PORTLAND, Ore. — The City Council on Wednesday voted unanimously to make Portland the fourth U.S. city to mandate that businesses offer sick leave, requiring employers to give workers up to five days of sick leave each year.
The number of cities could soon expand to five. Philadelphia City Council members are expected to vote on a similar measure on Thursday.
Portland follows Seattle, San Francisco and Washington, D.C., in requiring earned sick time. Connecticut is the only state to pass such a law, but sick-leave bills have been introduced in Oregon, Washington, Maryland, Massachusetts and Vermont.
“All of this is building the critical mass that we’re going to need to pass it on the federal level,” said Ellen Bravo, executive director of Family Values (at) Work, an advocacy group that works for paid sick days.
Portland’s new policy says employees can earn one hour of leave for every 30 hours worked and businesses with at least six workers must offer paid sick leave. Smaller companies can provide unpaid time off.
Supporters of Portland’s effort said the law will improve public health by allowing workers to stay home sick without fear of losing a day’s pay or getting fired. Forty percent of Portland’s private-sector workers currently do not get sick leave.
Susan Lund, who works at Fred Meyer, a Portland retail-and-grocery store, was joyous after the council’s vote. Her company already provides sick pay, but workers can’t access it until the third day of an illness.
“I can’t afford that. I absolutely can’t,” she said. “So if my children are sick, if I’m sick, I now have a little cushion to fall back on.”
Making the first two days of sick leave unpaid is vital in the perishable-foods industry because it cuts down on workers taking paid days off when they aren’t really sick, Northwest Grocery Association president Joe Gilliam said. For example, there tend to be high absentee rates around three-day holidays and events like the Super Bowl, he said.
Gilliam and other business leaders said Portland should have granted exemptions to certain employers.
“Our criticism is that it’s very myopic and one-size-fits-all,” he said. “And it’s going to cost the city jobs.”
Opponents of mandatory sick leave are seeking to limit the ability of cities to pass such measures. Legislation to that effect is being considered in Florida, Washington, Mississippi and Michigan.
In Philadelphia, Mayor Michael Nutter vetoed such an ordinance in 2011.
Bravo said she believes the Philadelphia council can override another expected veto.
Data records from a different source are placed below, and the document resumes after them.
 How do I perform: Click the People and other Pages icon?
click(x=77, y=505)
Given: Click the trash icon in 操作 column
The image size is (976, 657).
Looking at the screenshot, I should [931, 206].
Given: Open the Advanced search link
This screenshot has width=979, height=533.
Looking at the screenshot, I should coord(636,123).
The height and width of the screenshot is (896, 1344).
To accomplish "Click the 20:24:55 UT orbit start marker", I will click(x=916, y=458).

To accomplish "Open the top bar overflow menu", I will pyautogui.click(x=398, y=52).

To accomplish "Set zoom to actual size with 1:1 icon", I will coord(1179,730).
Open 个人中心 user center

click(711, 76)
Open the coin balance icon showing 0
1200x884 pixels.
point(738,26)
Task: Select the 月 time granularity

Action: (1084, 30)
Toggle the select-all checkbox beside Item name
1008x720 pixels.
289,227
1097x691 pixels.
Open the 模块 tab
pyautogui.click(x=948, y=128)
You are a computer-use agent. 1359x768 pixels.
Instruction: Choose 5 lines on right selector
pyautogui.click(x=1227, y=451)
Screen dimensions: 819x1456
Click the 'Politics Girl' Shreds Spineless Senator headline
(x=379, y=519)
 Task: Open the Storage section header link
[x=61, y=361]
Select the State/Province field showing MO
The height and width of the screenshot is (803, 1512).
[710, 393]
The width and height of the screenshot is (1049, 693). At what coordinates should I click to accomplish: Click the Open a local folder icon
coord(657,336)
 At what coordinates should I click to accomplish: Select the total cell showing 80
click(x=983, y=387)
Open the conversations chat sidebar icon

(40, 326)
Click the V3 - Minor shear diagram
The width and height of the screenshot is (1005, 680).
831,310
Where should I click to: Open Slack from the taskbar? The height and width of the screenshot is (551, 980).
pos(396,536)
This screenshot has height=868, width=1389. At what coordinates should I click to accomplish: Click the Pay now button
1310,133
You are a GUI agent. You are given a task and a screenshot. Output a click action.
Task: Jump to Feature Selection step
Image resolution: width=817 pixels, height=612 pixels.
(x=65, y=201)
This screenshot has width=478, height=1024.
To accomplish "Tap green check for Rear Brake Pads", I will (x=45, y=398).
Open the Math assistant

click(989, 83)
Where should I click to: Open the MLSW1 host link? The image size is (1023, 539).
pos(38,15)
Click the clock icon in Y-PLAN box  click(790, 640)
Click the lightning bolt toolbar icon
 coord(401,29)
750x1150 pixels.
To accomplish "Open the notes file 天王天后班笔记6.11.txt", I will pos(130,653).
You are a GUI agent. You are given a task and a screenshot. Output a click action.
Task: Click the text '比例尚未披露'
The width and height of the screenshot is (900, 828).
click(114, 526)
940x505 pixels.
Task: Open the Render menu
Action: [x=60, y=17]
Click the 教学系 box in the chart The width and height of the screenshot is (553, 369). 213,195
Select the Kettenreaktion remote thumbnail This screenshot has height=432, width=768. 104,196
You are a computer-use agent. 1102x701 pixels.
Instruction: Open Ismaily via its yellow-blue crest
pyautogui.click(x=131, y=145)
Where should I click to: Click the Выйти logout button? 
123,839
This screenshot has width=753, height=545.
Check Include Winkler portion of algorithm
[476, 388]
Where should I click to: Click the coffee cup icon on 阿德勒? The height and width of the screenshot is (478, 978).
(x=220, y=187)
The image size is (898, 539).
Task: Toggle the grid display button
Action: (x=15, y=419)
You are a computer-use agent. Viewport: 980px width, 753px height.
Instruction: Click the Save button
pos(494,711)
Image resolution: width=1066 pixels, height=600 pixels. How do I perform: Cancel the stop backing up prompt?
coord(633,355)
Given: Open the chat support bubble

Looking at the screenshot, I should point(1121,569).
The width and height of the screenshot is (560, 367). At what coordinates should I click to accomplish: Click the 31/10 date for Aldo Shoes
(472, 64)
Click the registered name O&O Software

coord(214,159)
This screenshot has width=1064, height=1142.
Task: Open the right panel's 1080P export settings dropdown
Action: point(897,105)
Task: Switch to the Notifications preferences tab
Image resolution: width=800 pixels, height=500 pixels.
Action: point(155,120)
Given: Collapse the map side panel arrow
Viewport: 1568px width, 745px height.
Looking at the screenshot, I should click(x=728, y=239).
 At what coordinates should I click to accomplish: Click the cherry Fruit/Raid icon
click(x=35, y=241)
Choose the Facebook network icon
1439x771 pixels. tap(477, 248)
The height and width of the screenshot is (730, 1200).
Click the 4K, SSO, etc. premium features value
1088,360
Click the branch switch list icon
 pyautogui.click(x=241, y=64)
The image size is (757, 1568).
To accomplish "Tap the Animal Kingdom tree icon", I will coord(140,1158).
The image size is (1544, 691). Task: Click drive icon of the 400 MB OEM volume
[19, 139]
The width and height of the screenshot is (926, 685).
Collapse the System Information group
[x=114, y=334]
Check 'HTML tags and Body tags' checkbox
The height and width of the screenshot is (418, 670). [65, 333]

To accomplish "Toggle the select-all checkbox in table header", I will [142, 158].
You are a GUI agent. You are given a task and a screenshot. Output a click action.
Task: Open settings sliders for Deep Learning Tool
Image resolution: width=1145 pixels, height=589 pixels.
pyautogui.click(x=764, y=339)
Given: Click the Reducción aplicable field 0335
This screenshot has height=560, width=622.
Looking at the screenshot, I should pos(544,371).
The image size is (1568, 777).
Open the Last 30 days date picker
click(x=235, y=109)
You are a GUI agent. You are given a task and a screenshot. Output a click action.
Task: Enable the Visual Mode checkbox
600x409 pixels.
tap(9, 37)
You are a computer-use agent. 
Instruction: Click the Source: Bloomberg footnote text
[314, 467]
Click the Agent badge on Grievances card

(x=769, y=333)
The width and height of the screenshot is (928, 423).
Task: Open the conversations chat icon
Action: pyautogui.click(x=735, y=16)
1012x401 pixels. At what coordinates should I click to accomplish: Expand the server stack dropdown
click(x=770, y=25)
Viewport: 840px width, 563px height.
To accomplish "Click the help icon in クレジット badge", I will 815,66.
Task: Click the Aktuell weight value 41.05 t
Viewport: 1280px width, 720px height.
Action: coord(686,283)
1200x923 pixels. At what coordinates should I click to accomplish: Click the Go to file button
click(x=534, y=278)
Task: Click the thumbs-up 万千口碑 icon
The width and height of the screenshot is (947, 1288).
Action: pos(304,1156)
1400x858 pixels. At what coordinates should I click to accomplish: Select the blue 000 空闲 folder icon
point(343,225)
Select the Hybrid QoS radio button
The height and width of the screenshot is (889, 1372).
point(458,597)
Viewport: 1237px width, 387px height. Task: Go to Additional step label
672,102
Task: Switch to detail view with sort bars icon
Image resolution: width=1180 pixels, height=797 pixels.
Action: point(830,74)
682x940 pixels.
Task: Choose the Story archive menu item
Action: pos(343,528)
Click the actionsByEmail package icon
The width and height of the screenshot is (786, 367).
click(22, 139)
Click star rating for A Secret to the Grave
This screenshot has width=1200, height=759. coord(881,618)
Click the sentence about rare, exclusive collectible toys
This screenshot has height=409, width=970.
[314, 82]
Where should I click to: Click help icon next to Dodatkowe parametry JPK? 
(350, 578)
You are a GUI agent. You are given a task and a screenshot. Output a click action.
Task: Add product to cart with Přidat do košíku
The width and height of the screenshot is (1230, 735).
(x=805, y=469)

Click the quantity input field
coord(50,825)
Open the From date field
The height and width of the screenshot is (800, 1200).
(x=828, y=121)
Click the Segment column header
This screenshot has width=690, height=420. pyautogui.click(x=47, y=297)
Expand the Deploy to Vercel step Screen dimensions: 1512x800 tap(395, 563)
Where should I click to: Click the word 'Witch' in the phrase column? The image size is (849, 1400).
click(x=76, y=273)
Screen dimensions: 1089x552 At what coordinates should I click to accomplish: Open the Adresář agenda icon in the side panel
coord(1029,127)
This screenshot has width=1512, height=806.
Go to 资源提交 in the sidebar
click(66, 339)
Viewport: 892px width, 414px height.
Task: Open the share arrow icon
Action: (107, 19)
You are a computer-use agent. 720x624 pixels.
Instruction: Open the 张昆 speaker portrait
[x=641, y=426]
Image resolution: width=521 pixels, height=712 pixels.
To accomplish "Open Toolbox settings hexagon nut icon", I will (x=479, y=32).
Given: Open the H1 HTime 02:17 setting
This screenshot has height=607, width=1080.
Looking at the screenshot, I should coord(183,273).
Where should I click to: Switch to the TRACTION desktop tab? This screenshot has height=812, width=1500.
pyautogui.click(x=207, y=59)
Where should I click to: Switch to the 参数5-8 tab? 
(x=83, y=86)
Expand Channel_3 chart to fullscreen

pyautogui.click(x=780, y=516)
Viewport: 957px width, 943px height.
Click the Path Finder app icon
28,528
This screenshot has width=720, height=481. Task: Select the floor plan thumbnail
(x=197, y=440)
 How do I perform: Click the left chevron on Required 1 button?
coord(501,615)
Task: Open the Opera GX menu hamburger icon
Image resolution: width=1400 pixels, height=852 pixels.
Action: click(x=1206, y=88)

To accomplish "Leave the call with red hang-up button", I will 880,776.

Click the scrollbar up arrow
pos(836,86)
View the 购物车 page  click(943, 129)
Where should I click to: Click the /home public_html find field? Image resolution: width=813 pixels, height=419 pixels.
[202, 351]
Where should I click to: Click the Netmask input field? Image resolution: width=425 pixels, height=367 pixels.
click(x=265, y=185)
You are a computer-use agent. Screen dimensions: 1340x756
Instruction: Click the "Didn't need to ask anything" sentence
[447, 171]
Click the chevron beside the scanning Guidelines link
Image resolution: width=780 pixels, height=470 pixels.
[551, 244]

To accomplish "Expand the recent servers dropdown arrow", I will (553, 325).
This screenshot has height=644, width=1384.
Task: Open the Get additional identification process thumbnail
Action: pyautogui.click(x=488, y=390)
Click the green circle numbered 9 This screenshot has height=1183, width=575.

There’s more support from unions this time around and among new council members, she said.
Commissioner Amanda Fritz, the chief proponent of the Portland measure, acknowledged there will be costs to businesses, but said many Portland companies came forward to support the ordinance.
“This is not an extreme left-wing idea,” Commissioner Steve Novick said. “One of my conservative friends, who constantly tells me that the United States is going to hell in a Communist hand-basket, constantly holds out Singapore as a shining example of unbridled capitalism. But Singapore has earned sick leave.”
Gilliam said one provision in the ordinance is too far-reaching. Workers who are employed by companies in other cities but work the equivalent of 30 full-time days a year in Portland are also covered by the new policy.
“They are biting off more than they can chew,” Gilliam said.